Built In Types: String
A string
is a sequence of bytes - they are not required to be valid characters in any particular encoding,
for example, they may contain null bytes, or invalid UTF-8 sequences.
Basic operations
Concatenation and byte indexing are built-in operations; for example:
"foo"."bar"
results in"foobar"
"abc"[1]
is"b"
- if the source code is UTF-8,
"a😀c"[1]
is byte0xf0
, the first of the 4 bytes compromising the "😀" emoji in UTF-8
Other operations are supported by the Str\
namespace in the Hack Standard Library, such as:
Str\length("foo")
is 3Str\length("foo\0")
is 4Str\length("a😀c")
is 6Str\join(vec['foo', 'bar', 'baz'], '!')
is"foo!bar!baz"
Converting to numbers
Use Str\to_int()
to convert strings to integers; this will raise errors if the input contains additional data, such as .0
or other trailing characters.
(int)
and (float)
are more permissive, but have undefined behavior for inputs containing similar trailing data.
Bytes vs characters
Functions in the Str\
namespace with an _l
suffix such as Str\length_l()
take a Locale\Locale
object
as the first parameter, which represents the language, region/country, and encoding (e.g. en_US.UTF-8
); if a
multibyte encoding such as UTF-8 is specified, the _l()
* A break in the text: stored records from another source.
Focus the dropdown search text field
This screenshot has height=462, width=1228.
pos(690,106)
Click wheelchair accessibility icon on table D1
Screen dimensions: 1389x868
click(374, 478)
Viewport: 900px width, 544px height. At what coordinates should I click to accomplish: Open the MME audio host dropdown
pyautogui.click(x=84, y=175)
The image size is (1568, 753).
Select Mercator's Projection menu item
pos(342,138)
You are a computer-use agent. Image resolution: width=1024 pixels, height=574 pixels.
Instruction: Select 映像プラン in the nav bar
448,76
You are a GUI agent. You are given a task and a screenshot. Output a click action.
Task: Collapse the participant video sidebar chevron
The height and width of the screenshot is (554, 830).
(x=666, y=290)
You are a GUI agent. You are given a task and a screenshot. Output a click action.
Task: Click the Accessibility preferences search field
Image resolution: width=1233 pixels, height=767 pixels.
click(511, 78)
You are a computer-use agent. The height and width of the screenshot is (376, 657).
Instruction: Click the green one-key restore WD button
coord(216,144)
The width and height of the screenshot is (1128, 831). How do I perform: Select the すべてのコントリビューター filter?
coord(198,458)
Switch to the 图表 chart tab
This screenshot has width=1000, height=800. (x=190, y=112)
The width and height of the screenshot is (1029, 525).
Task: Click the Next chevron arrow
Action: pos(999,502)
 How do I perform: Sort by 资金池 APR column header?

functions operate on characters instead of bytes. For
example:
Str\length("a😀c")
is 6Str\length_l(Locale\bytes(), "a😀c")
is 6Str\length_l(Locale\create("en_US.UTF-8"), "a😀c")
is 3Str\slice("a😀c", 2)
is"a\xf0"
(2 bytes)Str\slice_l(Locale\create("en_US.UTF-8"), "a😀c", 2)
is"a😀"
(5 bytes)
In some encodings, the same character can be represented in multiple different ways, with multiple byte sequences;
the _l
functions will treat them as equivalent. For example, the letter é
can be represented by either:
"\u{00e9}"
, or "\xc3\xa9" ("LATIN SMALL LETTER E ACUTE")"\u{0065}\u{0301}"
, or `\x65\xcc\x81" ("LATIN SMALL LETTER E", followed by "COMBINING ACUTE ACCENT")
This means that various comparison functions may report strings as equivalent, despite containing different byte sequences - so if the result of a character-based operation is used for another function, that function should also be character-based:
use namespace HH\Lib\{Locale,Str};
<<__EntryPoint>>
function main(): void {
$haystack = "abc\u{00e9}"; // ends with UTF-8 "LATIN SMALL LETTER E ACUTE"
$needle = "\u{0065}\u{0301}"; // "LATIN SMALL LETTER E", "COMBINING ACUTE ACCENT"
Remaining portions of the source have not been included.